If The FBI Successfully Unlocked a Suspect’s iPhone 11 in Ohio, Why Are They Pushing Apple for Help With Florida Shooter’s iPhone?

Forbes has uncovered a search warrant that strongly indicated that federal agents already have tools that can successfully access data on Apple’s latest iPhone models.

So, why is the FBI pushing so hard for Apple to help unlock the two iPhones used by Mohammed Saeed Alshamrani, the Saudi Air Force cadet that shot and killed three and injured eight others in an attack at the Naval Air Station in Pensacola, Fla. back in December?

The Forbes report says FBI investigators in Ohio recently used the GrayKey hardware box to unlock an iPhone 11 Pro Max belonging to Baris Ali Koch, who was accused of helping his convicted brother flee the country by providing him with his own ID documents and lying to the police. Koch has entered a plea agreement and is currently awaiting sentencing.

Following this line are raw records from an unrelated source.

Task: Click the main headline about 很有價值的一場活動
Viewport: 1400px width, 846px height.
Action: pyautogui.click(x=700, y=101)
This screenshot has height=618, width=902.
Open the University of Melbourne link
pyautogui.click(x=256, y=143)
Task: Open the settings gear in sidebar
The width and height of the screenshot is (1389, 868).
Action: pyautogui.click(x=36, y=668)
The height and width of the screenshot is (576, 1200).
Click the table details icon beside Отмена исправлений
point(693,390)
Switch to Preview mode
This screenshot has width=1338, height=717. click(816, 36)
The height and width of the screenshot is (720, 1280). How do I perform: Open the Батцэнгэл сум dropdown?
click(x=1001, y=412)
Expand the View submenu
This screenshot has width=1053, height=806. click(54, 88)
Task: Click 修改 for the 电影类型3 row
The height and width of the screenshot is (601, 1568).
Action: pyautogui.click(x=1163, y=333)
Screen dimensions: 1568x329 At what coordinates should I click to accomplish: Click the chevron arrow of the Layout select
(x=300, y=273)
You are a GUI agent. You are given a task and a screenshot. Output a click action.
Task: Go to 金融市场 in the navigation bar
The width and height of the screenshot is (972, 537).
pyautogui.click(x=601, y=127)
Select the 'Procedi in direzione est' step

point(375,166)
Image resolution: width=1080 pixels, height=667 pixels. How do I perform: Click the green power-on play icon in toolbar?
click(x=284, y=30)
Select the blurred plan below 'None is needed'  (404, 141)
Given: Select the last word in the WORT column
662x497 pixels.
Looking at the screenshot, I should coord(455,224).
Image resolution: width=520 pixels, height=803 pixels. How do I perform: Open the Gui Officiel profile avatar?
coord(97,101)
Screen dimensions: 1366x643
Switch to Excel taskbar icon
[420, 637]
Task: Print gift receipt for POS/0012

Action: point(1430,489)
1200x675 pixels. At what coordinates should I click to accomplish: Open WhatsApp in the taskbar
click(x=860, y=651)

It has been confirmed that Koch’s iPhone was locked using a passcode when the FBI got their hands on the device and that his device passcode was never revealed to law enforcement, nor was Koch forced to use Face ID to unlock the device.

The search warrant in question specifically mentions that GrayKey was used to allow ‘forensic analysis”  of the iPhone. GrayKey is a “gray box” that has previously been used by law enforcement to crack the passcode on iPhones. While exact details of how GrayKey works are not available, it is known that the device uses security exploits to access information on a locked iPhone and that Apple continues to work to fix such exploits.

A GrayKey brochure, previously released by Forbes, shows that GrayKey works to unlock older devices as well, and the two iPhones used by the Pensacola shooter are an iPhone 5 and an iPhone 7. This reveal suggests the FBI should be capable of unlocking the iPhones on their own.

If I were a conspiracy-minded individual, I would suggest that the Justice Department and other government agencies are looking to use situations such as this as leverage to eventually force Apple and other tech firms to provide backdoors into their devices and software for use by law enforcement in cases such as this. This would be a trampling of our freedoms.

As Apple and other firms have stated, such a backdoor would eventually fall into the hands of the bad guys, allowing them to access victims’ devices and their information.

Apple appears to be gearing up for another legal battle, similar to the one it faced in 2016 during the San Bernardino shooter case, indicating it will fight any attempts to force them to create backdoors to its devices and encrypted software like its Messages and FaceTime apps.